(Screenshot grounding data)
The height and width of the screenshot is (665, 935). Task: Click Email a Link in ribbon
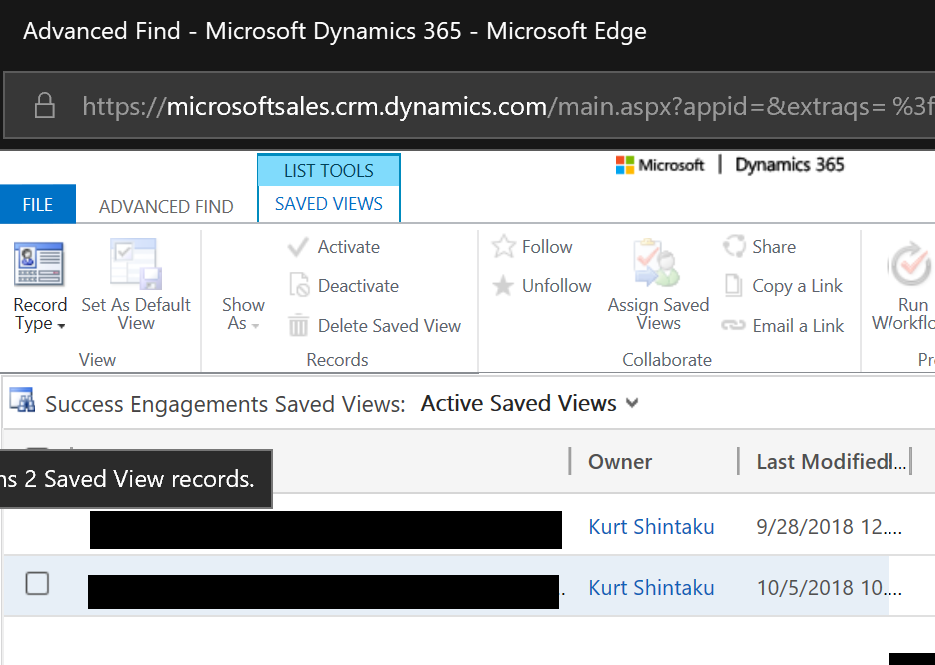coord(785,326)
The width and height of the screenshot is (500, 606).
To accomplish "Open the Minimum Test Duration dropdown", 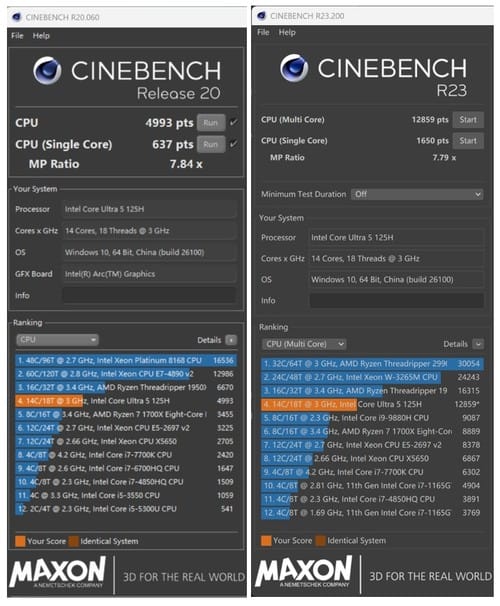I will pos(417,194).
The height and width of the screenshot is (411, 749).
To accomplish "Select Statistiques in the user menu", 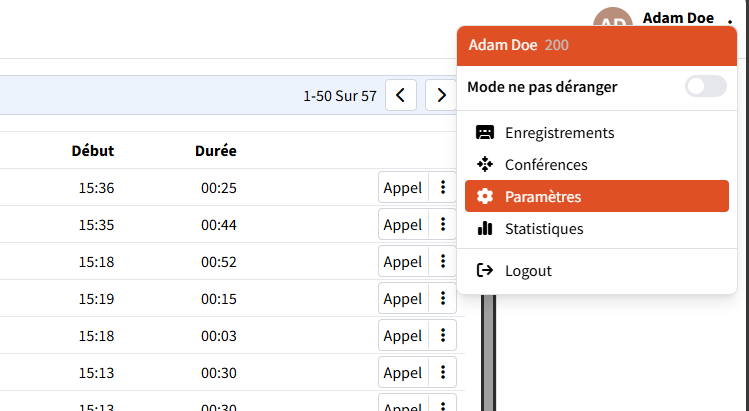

_HOW TO COMPLETE THIS TASK_
Give back, word for word, the lines from the one with "The height and width of the screenshot is (411, 749)." to the end of the records above, and no pictures.

_SOLUTION TO THE EXERCISE_
The height and width of the screenshot is (411, 749).
To accomplish "Select Statistiques in the user menu", 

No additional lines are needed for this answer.